Actually Springsteen fanatic Chris Christie's first solo in Trenton is a downbeat number, a little bit like the end of Thunder Road. Of course, it may be the end of the road for some New Jersey residents:
A mother of two who is getting a divorce, Ferlazzo said she received a check last year for about $4,000 through the earned-income tax credit, a program for low-income workers, along with a property-tax rebate check for $1,000.
Christie has proposed cutting the state's earned-income tax credit from 25 percent of the federal benefit to 20 percent and essentially slashing property-tax rebates by 75 percent for the fiscal year that begins July 1. If the budget is adopted, Ferlazzo estimated, she could lose from $1,000 to $2,000 through cuts to both programs.
For Ferlazzo, who has two sons, 9 and 22, that translates into necessities such as paying credit-card bills and repairing cars when they break.
Proposed cuts to child-care and after-school programs also worry Ferlazzo, because her 9-year-old relies on a free program where children can work on homework in a supervised environment until 5 p.m. each weekday.

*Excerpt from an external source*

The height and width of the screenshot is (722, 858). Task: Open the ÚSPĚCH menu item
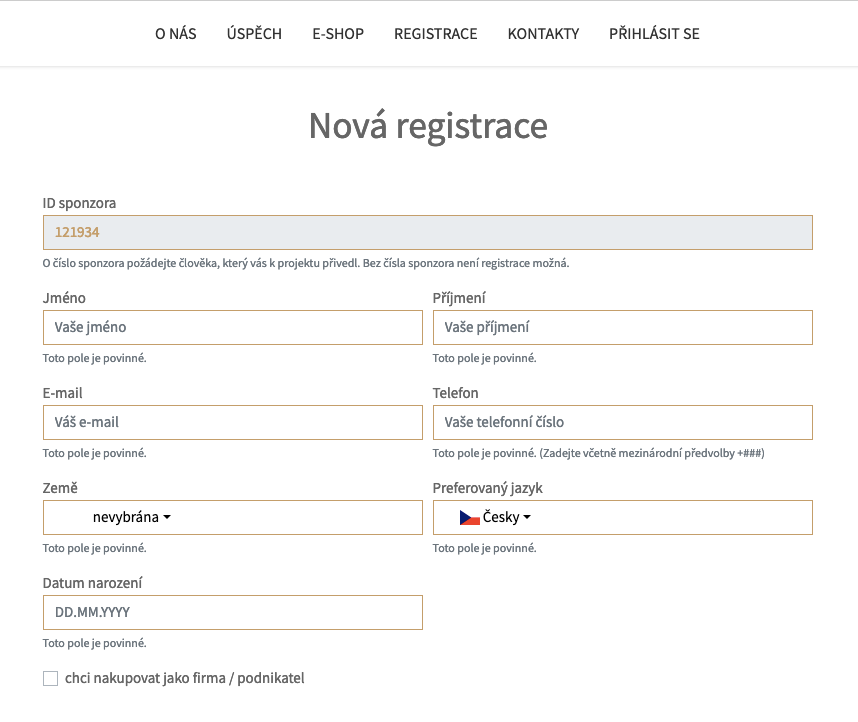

So when thousands of regular middle-class citizens like Ferlazzo stop all their discretionary spending -- deepening the recession and leading to more private-sector layoffs, which will be on top of the thousands of public-sector employees losing their jobs -- are Republicans doing to be screaming "Where are the jobs?!" at Christie like they do now at Obama? You should note that the steepness of the cuts on the middle-class are partly a factor of Christie's promise to not renewl a tax on above-$400,000 earners -- who probably don't need an afternoon day-care program to get to work every day. To me, what the new governor is doing here is the most repugnant kind of class warfare: Crushing the have-littles to benefit the have-a-lots.
As a fellow citizen, it pains me to read stories like Ferlazzo's. Analyzing the situation politically, you have to wonder if the GOP backlash against Obama, the Democrats and "big government" peaked too soon, because now folks like Scott Brown and Chris Christie have to govern and make the kind of difficult decisions that others -- trying to clean up the mess that was left by the lack of leadership in places like Trenton and Washington from the 2000s -- have been dealing with. Now, some Republicans actually have to offer a product along with their brand -- and I don't think November 2010 voters will be racing out to buy it.